If DW was gaming with polyhedral dice in 1965, then I am willing to believe that he was the first to do so.  I continue to believe that Tractics (1971) is the first published game to use the 20 sider.  Here is a quote from the 1975 edition, which I suspect is also in the original edition:

Equipment that will be needed to use these rules... a device to generate random numbers from 1-20.  If you do not have access to a die with 20 sides, it is easy to construct a random generator known as a "TOAD" which consists of nothing more than 20 poker chips placed in a small opaque recepticle.  Each chip is consecutively numbered on both sides, from 1 through 20.


The informative Courier Timeline says that the Wargamer's Newsletter anounced the availability of the 20 sider in 1970.  I do not have that copy of the Wargamer's Newsletter, but I have the March 1967 Table Top Talk, which has an article by John Cape called "Hit Probabilities" in which he writes

To have some mechanism which will give the wargamer a random chance of between 1 and 100, all that is needed is a box of poker chips, numbered 1 through 100.


In The First Fantasy Campaign (1977) Arneson writes about the dungeon of Blackmoor

It began with only the basic monsters in CHAINMAIL and was only some six levels deep.  Six levels was chosen since it allowed random placement with six sided dice (no funny dice back then).


A few paragraphs later Arneson writes that

Combat was quite simple at first and then got progressively complicated with the addition of hit location etc.  As the players first rolled for characteristics, the number of hits a body could take ran from 0-100.


which seems to imply that percentile numbers were being generated somehow.  Though the range 0-100 contains 101 numbers....
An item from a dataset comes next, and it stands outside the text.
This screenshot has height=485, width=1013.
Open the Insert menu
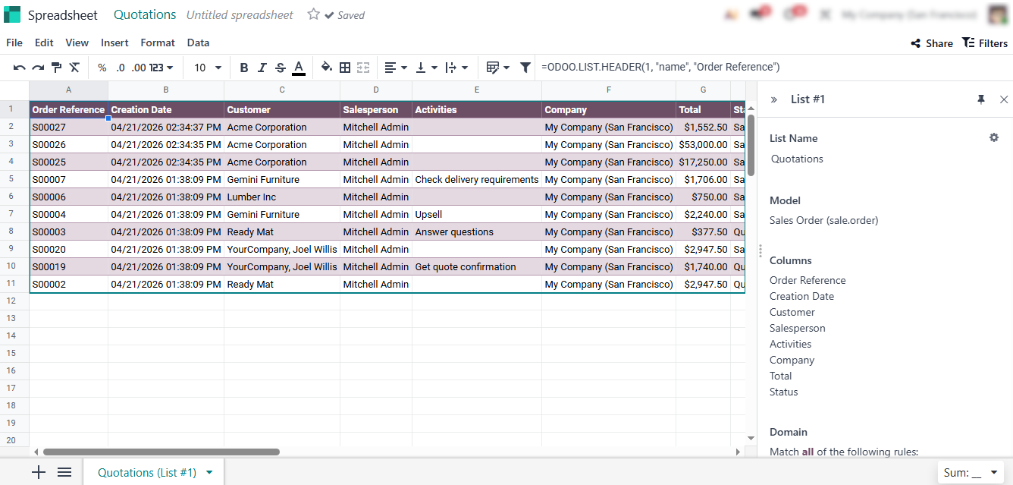pos(114,43)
In a much later interview dated March 15, 2004, Arneson writes that

We were in the very beginning using the six siders, but when we started doing the fantasy games, I dug out some 20-sided dice I'd purchased in England in the mid 60's. I went to a game store — well, a historical miniatures store — in London, right off of... I think it was at Picadilly, I'm not sure. And I went upstairs to their gaming area and they had these little boxes of 20-sided dice, and I thought "oh, how cool!" And so I picked up three pair, and I came back home with them and tried to introduce them into our military games, but the guys would have nothing to do with them. We had several mathematicians, and working out percentages for six-sided die were child's play for them, but it gave me a headache. So really, the dice sat there for three or four years. Then we did fantasy, and I said "hey, let's use this stuff for it." So when we started on Blackmoor, we started using 20-sided dice at the same time. Go figure. They're gamers, you know?


Thus Arneson appears to be taking credit for introducing the 20 sider into gaming.  There is an article on the web which claims that

The first RPG use of such dice was in the first RPG—the famous Dungeons & Dragons (D&D) game.  However, D&D did not invent the dice. D&D co-creator E. Gary Gygax, who was the first gamer to use polyhedral dice, told me he originally found them in a school supply catalog from California, where they were sold as tools to teach math and probability.


However, Gygax has never claimed to have introduced polyhedral dice into gaming in any of the many interviews that I've come across.  The article goes on to say that

Gygax found his dice in 1972 and used the new statistical spreads they made possible to create the rules of D&D from the wargame Chainmail. However, the supply of dice was too low to sell them at first. So from 1974 to 1980, D&D came only with marked cardboard chips that were pulled randomly out of a bag.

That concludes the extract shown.